_Supplied material_:
_ _ _ _ _ _ _
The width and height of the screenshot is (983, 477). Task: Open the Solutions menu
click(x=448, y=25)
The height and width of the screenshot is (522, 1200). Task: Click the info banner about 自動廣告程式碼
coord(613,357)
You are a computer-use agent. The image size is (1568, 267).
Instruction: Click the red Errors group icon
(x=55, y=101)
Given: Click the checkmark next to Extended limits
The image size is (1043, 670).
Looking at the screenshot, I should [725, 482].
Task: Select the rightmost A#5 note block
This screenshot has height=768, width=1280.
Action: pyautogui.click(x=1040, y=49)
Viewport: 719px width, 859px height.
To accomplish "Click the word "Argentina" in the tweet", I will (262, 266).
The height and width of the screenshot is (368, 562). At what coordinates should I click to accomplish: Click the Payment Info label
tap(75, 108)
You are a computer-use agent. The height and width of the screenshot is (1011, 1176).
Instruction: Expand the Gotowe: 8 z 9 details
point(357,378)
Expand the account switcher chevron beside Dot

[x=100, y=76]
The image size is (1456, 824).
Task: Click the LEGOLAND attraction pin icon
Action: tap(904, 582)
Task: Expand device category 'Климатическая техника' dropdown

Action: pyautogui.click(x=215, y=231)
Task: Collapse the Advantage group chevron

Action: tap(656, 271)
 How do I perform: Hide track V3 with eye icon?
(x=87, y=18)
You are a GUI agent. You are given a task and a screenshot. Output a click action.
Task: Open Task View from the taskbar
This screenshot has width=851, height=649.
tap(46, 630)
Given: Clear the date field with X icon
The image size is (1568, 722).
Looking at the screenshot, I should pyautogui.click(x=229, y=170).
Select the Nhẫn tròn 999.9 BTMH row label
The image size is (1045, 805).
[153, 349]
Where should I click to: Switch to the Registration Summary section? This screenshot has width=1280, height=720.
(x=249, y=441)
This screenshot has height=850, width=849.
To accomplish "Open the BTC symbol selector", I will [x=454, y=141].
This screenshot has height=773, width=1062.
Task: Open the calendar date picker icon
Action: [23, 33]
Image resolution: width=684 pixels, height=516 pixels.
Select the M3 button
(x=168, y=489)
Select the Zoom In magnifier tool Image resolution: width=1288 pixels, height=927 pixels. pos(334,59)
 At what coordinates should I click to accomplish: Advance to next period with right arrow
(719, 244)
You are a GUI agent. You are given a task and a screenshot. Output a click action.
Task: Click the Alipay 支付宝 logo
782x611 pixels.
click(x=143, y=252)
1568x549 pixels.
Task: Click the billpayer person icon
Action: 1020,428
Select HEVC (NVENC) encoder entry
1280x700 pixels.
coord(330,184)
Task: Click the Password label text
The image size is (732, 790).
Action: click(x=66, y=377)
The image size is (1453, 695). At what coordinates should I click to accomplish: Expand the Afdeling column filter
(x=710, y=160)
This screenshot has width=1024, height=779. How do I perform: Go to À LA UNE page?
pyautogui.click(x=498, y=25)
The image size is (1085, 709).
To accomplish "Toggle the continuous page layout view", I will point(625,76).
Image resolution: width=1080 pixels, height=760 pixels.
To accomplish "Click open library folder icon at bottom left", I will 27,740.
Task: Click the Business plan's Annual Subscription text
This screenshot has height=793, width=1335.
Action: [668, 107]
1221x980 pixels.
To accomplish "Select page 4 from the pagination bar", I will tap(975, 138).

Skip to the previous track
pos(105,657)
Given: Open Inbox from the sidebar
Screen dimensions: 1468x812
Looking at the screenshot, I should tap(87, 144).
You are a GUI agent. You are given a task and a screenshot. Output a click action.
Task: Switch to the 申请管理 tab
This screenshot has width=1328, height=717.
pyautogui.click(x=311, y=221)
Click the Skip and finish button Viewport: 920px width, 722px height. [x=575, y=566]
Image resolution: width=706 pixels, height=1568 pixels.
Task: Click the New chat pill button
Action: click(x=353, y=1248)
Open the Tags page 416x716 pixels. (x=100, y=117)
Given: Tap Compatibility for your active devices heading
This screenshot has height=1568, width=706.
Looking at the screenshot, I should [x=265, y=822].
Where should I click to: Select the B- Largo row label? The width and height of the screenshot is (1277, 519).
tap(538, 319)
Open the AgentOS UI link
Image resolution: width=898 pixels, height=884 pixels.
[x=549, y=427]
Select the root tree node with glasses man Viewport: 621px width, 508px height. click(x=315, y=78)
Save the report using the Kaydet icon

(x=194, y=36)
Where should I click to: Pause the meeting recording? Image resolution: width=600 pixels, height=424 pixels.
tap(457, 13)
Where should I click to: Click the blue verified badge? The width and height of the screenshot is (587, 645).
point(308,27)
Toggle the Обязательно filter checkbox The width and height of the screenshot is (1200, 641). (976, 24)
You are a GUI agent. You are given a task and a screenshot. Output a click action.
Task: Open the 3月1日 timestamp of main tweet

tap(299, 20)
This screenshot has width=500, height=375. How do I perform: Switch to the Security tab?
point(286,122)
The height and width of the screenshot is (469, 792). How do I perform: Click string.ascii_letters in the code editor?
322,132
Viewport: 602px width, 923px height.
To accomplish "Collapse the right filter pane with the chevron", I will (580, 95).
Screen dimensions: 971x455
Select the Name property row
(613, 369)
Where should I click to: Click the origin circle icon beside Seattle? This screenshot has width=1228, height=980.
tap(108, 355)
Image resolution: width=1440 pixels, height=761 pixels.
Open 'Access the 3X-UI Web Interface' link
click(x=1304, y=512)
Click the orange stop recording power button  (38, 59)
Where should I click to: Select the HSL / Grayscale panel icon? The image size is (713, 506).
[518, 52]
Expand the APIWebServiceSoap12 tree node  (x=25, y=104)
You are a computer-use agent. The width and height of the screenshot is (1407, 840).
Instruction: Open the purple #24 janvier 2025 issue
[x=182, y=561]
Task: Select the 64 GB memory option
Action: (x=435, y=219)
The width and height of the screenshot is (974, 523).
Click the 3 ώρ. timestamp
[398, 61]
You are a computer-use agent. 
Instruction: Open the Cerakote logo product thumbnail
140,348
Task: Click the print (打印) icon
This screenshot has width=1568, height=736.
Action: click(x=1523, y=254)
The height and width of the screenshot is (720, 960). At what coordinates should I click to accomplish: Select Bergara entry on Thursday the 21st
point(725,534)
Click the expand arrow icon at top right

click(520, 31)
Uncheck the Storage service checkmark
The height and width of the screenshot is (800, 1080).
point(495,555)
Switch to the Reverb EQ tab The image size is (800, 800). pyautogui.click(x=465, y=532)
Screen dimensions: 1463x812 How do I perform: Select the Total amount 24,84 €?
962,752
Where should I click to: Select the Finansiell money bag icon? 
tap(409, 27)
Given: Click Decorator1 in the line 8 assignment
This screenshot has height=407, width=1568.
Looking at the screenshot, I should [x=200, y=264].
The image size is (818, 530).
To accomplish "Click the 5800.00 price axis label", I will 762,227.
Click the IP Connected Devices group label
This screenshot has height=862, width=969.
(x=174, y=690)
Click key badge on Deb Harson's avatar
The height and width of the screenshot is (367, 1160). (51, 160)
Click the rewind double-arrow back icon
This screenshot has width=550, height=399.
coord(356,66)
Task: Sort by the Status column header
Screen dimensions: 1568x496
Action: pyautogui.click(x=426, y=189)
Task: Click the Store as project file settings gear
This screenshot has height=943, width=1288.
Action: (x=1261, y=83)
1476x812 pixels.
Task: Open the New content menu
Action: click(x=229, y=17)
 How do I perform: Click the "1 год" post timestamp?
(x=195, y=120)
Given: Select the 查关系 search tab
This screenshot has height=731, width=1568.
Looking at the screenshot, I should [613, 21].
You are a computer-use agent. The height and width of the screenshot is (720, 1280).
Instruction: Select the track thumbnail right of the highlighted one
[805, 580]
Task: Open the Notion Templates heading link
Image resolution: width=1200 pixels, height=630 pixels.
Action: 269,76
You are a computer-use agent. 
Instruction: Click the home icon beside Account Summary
_ _ _ _ _ _ _
_Exercise objective_:
Each record above has to be set down again, word for word.

_Result of this task_:
The width and height of the screenshot is (983, 477). Task: Open the Solutions menu
click(x=448, y=25)
The height and width of the screenshot is (522, 1200). Task: Click the info banner about 自動廣告程式碼
coord(613,357)
You are a computer-use agent. The image size is (1568, 267).
Instruction: Click the red Errors group icon
(x=55, y=101)
Given: Click the checkmark next to Extended limits
The image size is (1043, 670).
Looking at the screenshot, I should [725, 482].
Task: Select the rightmost A#5 note block
This screenshot has height=768, width=1280.
Action: pyautogui.click(x=1040, y=49)
Viewport: 719px width, 859px height.
To accomplish "Click the word "Argentina" in the tweet", I will (262, 266).
The height and width of the screenshot is (368, 562). At what coordinates should I click to accomplish: Click the Payment Info label
tap(75, 108)
You are a computer-use agent. The height and width of the screenshot is (1011, 1176).
Instruction: Expand the Gotowe: 8 z 9 details
point(357,378)
Expand the account switcher chevron beside Dot

[x=100, y=76]
The image size is (1456, 824).
Task: Click the LEGOLAND attraction pin icon
Action: tap(904, 582)
Task: Expand device category 'Климатическая техника' dropdown

Action: pyautogui.click(x=215, y=231)
Task: Collapse the Advantage group chevron

Action: tap(656, 271)
 How do I perform: Hide track V3 with eye icon?
(x=87, y=18)
You are a GUI agent. You are given a task and a screenshot. Output a click action.
Task: Open Task View from the taskbar
This screenshot has width=851, height=649.
tap(46, 630)
Given: Clear the date field with X icon
The image size is (1568, 722).
Looking at the screenshot, I should pyautogui.click(x=229, y=170).
Select the Nhẫn tròn 999.9 BTMH row label
The image size is (1045, 805).
[153, 349]
Where should I click to: Switch to the Registration Summary section? This screenshot has width=1280, height=720.
(x=249, y=441)
This screenshot has height=850, width=849.
To accomplish "Open the BTC symbol selector", I will [x=454, y=141].
This screenshot has height=773, width=1062.
Task: Open the calendar date picker icon
Action: [23, 33]
Image resolution: width=684 pixels, height=516 pixels.
Select the M3 button
(x=168, y=489)
Select the Zoom In magnifier tool Image resolution: width=1288 pixels, height=927 pixels. pos(334,59)
 At what coordinates should I click to accomplish: Advance to next period with right arrow
(719, 244)
You are a GUI agent. You are given a task and a screenshot. Output a click action.
Task: Click the Alipay 支付宝 logo
782x611 pixels.
click(x=143, y=252)
1568x549 pixels.
Task: Click the billpayer person icon
Action: 1020,428
Select HEVC (NVENC) encoder entry
1280x700 pixels.
coord(330,184)
Task: Click the Password label text
The image size is (732, 790).
Action: click(x=66, y=377)
The image size is (1453, 695). At what coordinates should I click to accomplish: Expand the Afdeling column filter
(x=710, y=160)
This screenshot has width=1024, height=779. How do I perform: Go to À LA UNE page?
pyautogui.click(x=498, y=25)
The image size is (1085, 709).
To accomplish "Toggle the continuous page layout view", I will point(625,76).
Image resolution: width=1080 pixels, height=760 pixels.
To accomplish "Click open library folder icon at bottom left", I will 27,740.
Task: Click the Business plan's Annual Subscription text
This screenshot has height=793, width=1335.
Action: [668, 107]
1221x980 pixels.
To accomplish "Select page 4 from the pagination bar", I will tap(975, 138).

Skip to the previous track
pos(105,657)
Given: Open Inbox from the sidebar
Screen dimensions: 1468x812
Looking at the screenshot, I should tap(87, 144).
You are a GUI agent. You are given a task and a screenshot. Output a click action.
Task: Switch to the 申请管理 tab
This screenshot has width=1328, height=717.
pyautogui.click(x=311, y=221)
Click the Skip and finish button Viewport: 920px width, 722px height. [x=575, y=566]
Image resolution: width=706 pixels, height=1568 pixels.
Task: Click the New chat pill button
Action: click(x=353, y=1248)
Open the Tags page 416x716 pixels. (x=100, y=117)
Given: Tap Compatibility for your active devices heading
This screenshot has height=1568, width=706.
Looking at the screenshot, I should [x=265, y=822].
Where should I click to: Select the B- Largo row label? The width and height of the screenshot is (1277, 519).
tap(538, 319)
Open the AgentOS UI link
Image resolution: width=898 pixels, height=884 pixels.
[x=549, y=427]
Select the root tree node with glasses man Viewport: 621px width, 508px height. click(x=315, y=78)
Save the report using the Kaydet icon

(x=194, y=36)
Where should I click to: Pause the meeting recording? Image resolution: width=600 pixels, height=424 pixels.
tap(457, 13)
Where should I click to: Click the blue verified badge? The width and height of the screenshot is (587, 645).
point(308,27)
Toggle the Обязательно filter checkbox The width and height of the screenshot is (1200, 641). (976, 24)
You are a GUI agent. You are given a task and a screenshot. Output a click action.
Task: Open the 3月1日 timestamp of main tweet

tap(299, 20)
This screenshot has width=500, height=375. How do I perform: Switch to the Security tab?
point(286,122)
The height and width of the screenshot is (469, 792). How do I perform: Click string.ascii_letters in the code editor?
322,132
Viewport: 602px width, 923px height.
To accomplish "Collapse the right filter pane with the chevron", I will (580, 95).
Screen dimensions: 971x455
Select the Name property row
(613, 369)
Where should I click to: Click the origin circle icon beside Seattle? This screenshot has width=1228, height=980.
tap(108, 355)
Image resolution: width=1440 pixels, height=761 pixels.
Open 'Access the 3X-UI Web Interface' link
click(x=1304, y=512)
Click the orange stop recording power button  (38, 59)
Where should I click to: Select the HSL / Grayscale panel icon? The image size is (713, 506).
[518, 52]
Expand the APIWebServiceSoap12 tree node  (x=25, y=104)
You are a computer-use agent. The width and height of the screenshot is (1407, 840).
Instruction: Open the purple #24 janvier 2025 issue
[x=182, y=561]
Task: Select the 64 GB memory option
Action: (x=435, y=219)
The width and height of the screenshot is (974, 523).
Click the 3 ώρ. timestamp
[398, 61]
You are a computer-use agent. 
Instruction: Open the Cerakote logo product thumbnail
140,348
Task: Click the print (打印) icon
This screenshot has width=1568, height=736.
Action: click(x=1523, y=254)
The height and width of the screenshot is (720, 960). At what coordinates should I click to accomplish: Select Bergara entry on Thursday the 21st
point(725,534)
Click the expand arrow icon at top right

click(520, 31)
Uncheck the Storage service checkmark
The height and width of the screenshot is (800, 1080).
point(495,555)
Switch to the Reverb EQ tab The image size is (800, 800). pyautogui.click(x=465, y=532)
Screen dimensions: 1463x812 How do I perform: Select the Total amount 24,84 €?
962,752
Where should I click to: Select the Finansiell money bag icon? 
tap(409, 27)
Given: Click Decorator1 in the line 8 assignment
This screenshot has height=407, width=1568.
Looking at the screenshot, I should [x=200, y=264].
The image size is (818, 530).
To accomplish "Click the 5800.00 price axis label", I will 762,227.
Click the IP Connected Devices group label
This screenshot has height=862, width=969.
(x=174, y=690)
Click key badge on Deb Harson's avatar
The height and width of the screenshot is (367, 1160). (51, 160)
Click the rewind double-arrow back icon
This screenshot has width=550, height=399.
coord(356,66)
Task: Sort by the Status column header
Screen dimensions: 1568x496
Action: pyautogui.click(x=426, y=189)
Task: Click the Store as project file settings gear
This screenshot has height=943, width=1288.
Action: (x=1261, y=83)
1476x812 pixels.
Task: Open the New content menu
Action: click(x=229, y=17)
 How do I perform: Click the "1 год" post timestamp?
(x=195, y=120)
Given: Select the 查关系 search tab
This screenshot has height=731, width=1568.
Looking at the screenshot, I should [613, 21].
You are a computer-use agent. The height and width of the screenshot is (720, 1280).
Instruction: Select the track thumbnail right of the highlighted one
[805, 580]
Task: Open the Notion Templates heading link
Image resolution: width=1200 pixels, height=630 pixels.
Action: 269,76
You are a computer-use agent. 
Instruction: Click the home icon beside Account Summary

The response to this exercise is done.